The singer was known for being unfailingly polite and outspoken, and with her gray-streaked brown hair, oversized glasses, and penchant for old-fashioned lace dresses, brooches, and sensible shoes, she projected a grandmotherly image.

>

“She looks like the old lady from Pasadena, until she talks. then he just grows taller, and you see how incredibly smart he is. and it lasts,” attorney Paul Morantz told the chronicle, whose reporter compared it to “velvet-covered steel.”

He was born on July 29, 1921 in Denver, where his father was the chief operating engineer at the U.S. mint and her mother was a clerk for a federal judge.

The singer, who played cello with the Denver Civic Symphony while attending the University of Denver, earned a bachelor’s degree in speech therapy and a master’s degree in speech pathology and special education.

after earning a doctorate in clinical psychology in 1943, he worked for eight years in the department of psychiatry at the university of colorado school of medicine.

In 1953, she began working as a psychologist for the Walter Reed Army Research Institute in Washington, D.C., where she specialized in studying returned Korean POWs who had been brainwashed into reporting to the United States and embrace communism.

>

He conducted further research, with a strong focus on schizophrenia, with the National Institute of Mental Health, the Air Force, and the Massachusetts Institute of Technology.

She moved to Berkeley in the late 1950s and became an adjunct professor at the university when her husband, Jerome R. singer, joined the faculty of the physics department. She was a professor of psychology at UC Berkeley from 1964 to 1991.

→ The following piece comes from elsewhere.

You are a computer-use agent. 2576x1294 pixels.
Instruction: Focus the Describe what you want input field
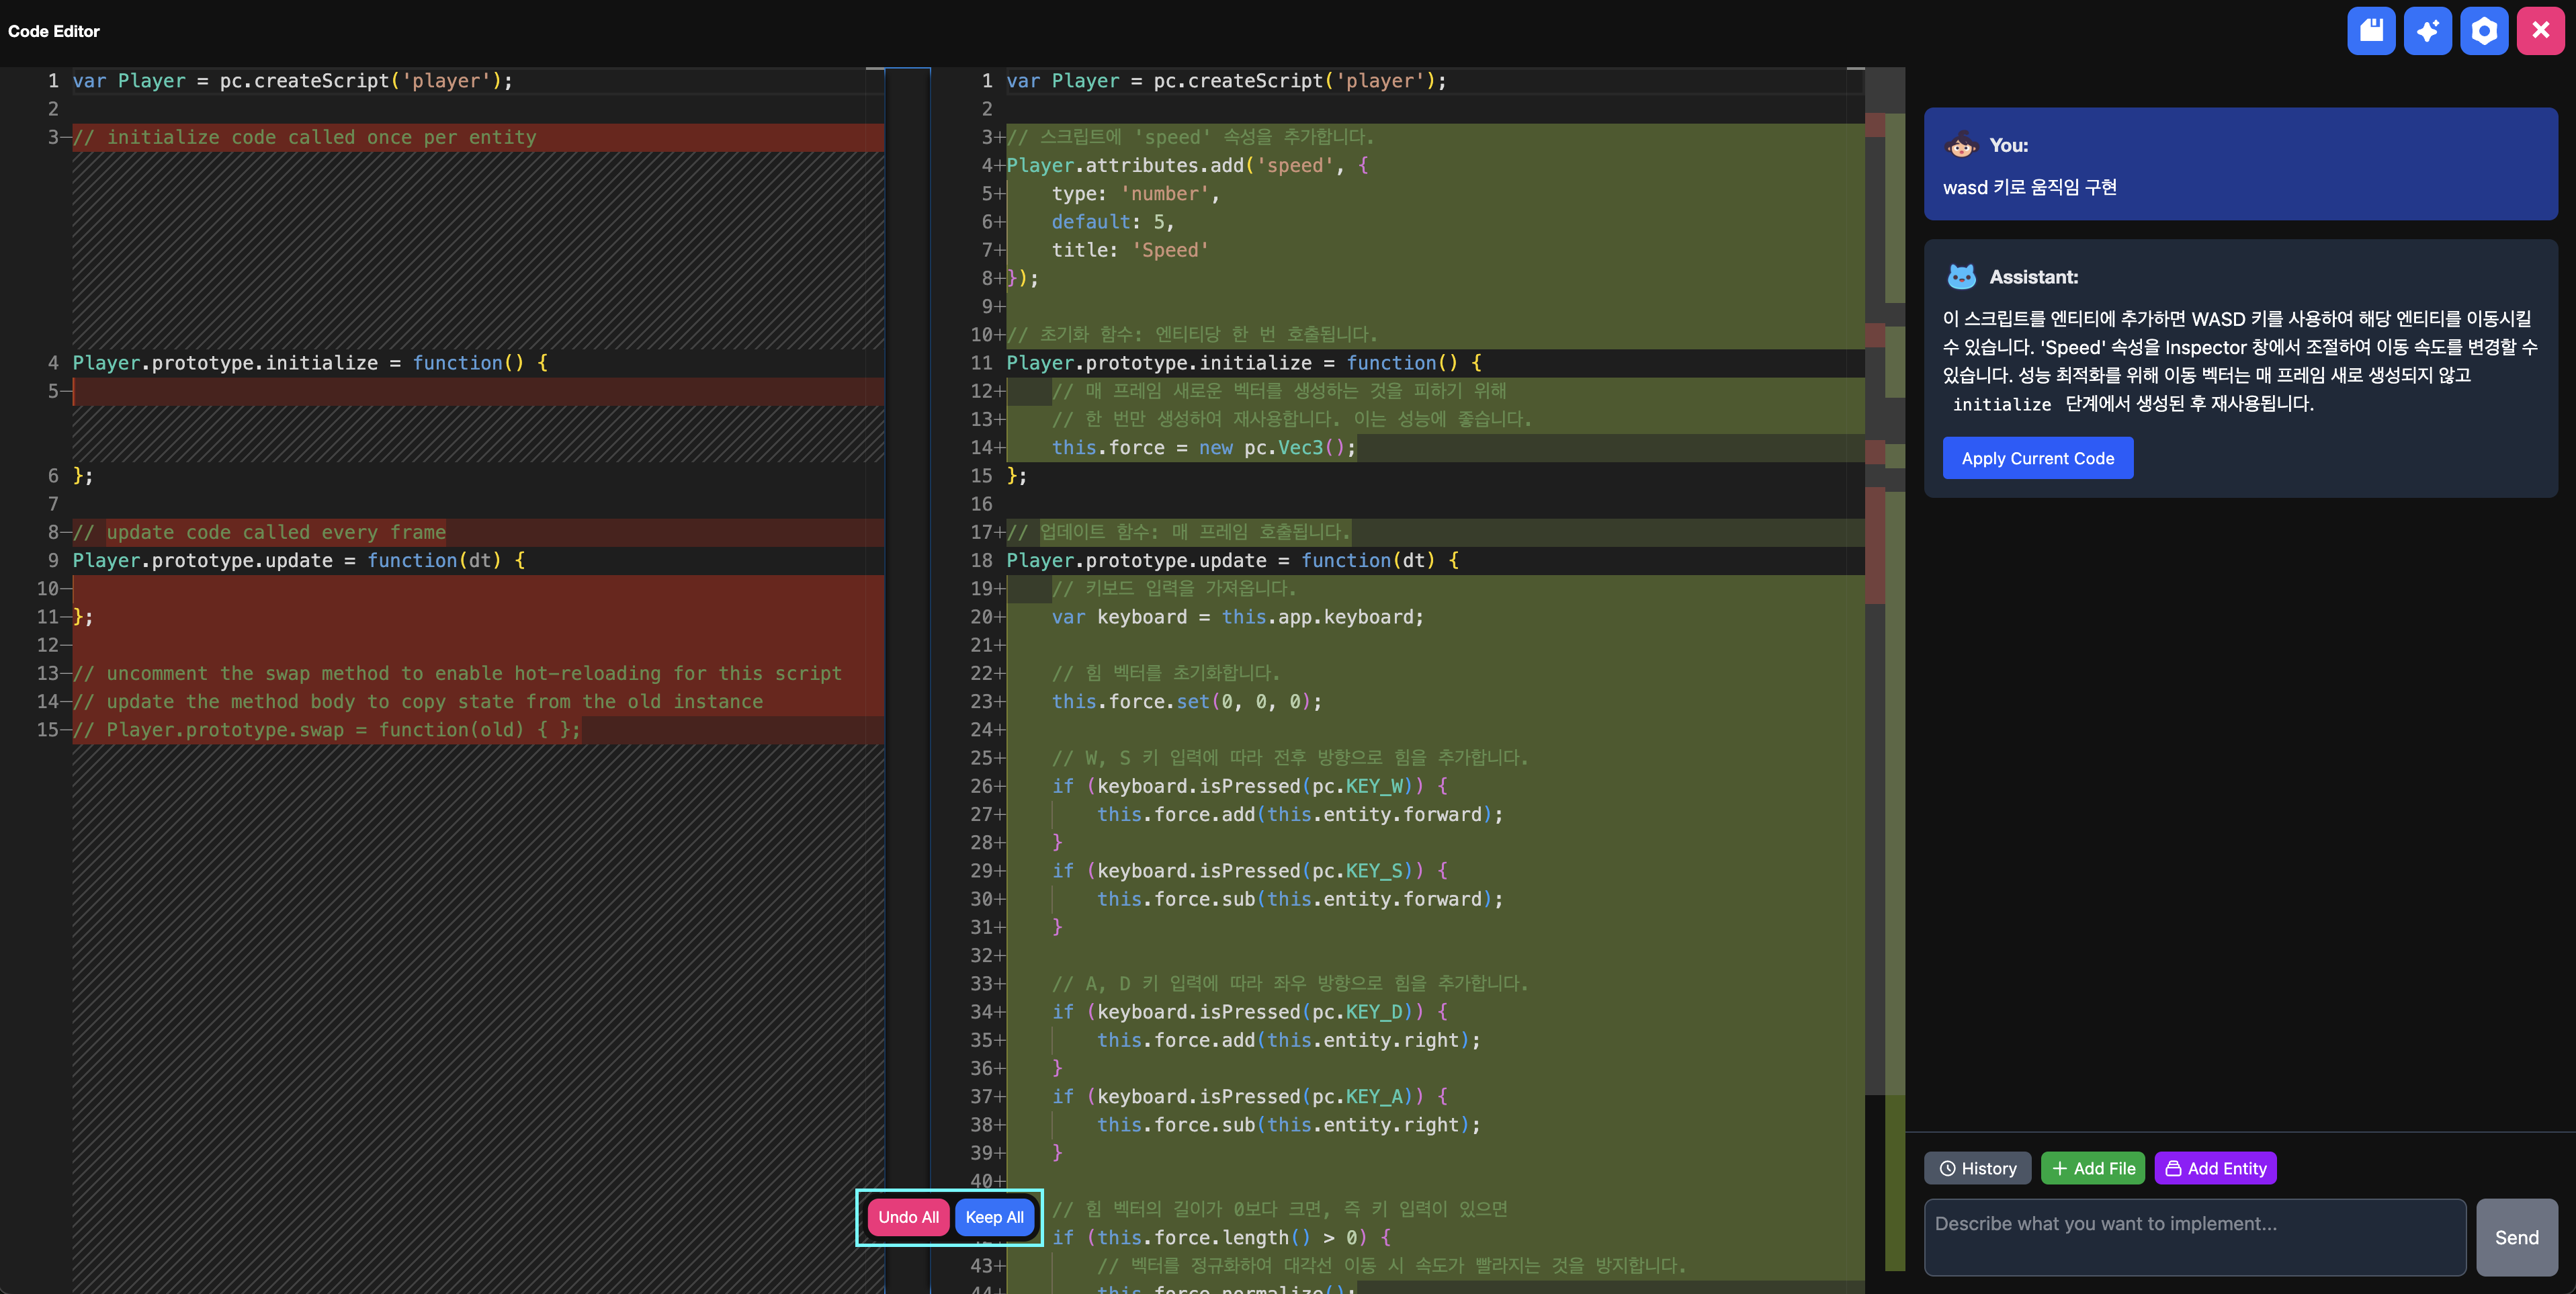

The singer, who has lectured around the world, has received dozens of national honors for her work, including the 1966 Hofheimer Award for Research from the American College of Psychiatrists and the Stanley R. Dean’s Award for Research in Schizophrenia in 1976 from the American College of Psychiatrists.

The singer is survived by her husband; a son, sam; a daughter, marta; and five grandchildren.

a funeral will be held at 1 p.m. m. Monday at McNary, Morgan, Engle & Jackson Funeral Home, 3630 Telegraph Ave., Oakland.

in lieu of flowers, the family requests that donations be made to the american family foundation, p.o. box 413005, suite 313, naples, fl., 34101-3005.